--- Provided records ---
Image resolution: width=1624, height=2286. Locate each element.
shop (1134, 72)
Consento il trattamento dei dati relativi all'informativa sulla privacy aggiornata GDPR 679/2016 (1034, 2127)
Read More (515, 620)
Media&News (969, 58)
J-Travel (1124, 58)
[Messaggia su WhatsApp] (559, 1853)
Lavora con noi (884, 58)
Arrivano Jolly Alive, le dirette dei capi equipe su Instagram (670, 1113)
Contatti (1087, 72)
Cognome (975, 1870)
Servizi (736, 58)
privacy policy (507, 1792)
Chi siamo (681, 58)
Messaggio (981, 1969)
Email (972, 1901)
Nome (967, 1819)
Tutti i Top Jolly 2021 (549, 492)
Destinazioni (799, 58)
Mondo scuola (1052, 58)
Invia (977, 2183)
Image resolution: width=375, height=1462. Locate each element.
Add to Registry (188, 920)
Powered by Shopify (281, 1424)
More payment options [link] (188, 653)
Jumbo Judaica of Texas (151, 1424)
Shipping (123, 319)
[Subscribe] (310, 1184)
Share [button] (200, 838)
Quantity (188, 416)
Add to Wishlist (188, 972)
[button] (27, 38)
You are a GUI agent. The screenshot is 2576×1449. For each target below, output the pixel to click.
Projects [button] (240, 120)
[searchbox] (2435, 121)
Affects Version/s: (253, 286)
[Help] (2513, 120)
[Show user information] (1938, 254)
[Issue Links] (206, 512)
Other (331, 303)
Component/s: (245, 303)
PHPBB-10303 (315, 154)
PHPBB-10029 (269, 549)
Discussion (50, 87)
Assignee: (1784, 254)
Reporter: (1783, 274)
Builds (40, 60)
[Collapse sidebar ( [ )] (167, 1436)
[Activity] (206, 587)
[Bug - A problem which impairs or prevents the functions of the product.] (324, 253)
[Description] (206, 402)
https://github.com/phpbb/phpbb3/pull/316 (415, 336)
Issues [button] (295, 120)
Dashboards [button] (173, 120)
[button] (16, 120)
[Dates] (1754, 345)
---
## Aim of the task
From the material above, gather all lines that include the string "privacy" and copy them.

## Task response
Consento il trattamento dei dati relativi all'informativa sulla privacy aggiornata GDPR 679/2016 (1034, 2127)
privacy policy (507, 1792)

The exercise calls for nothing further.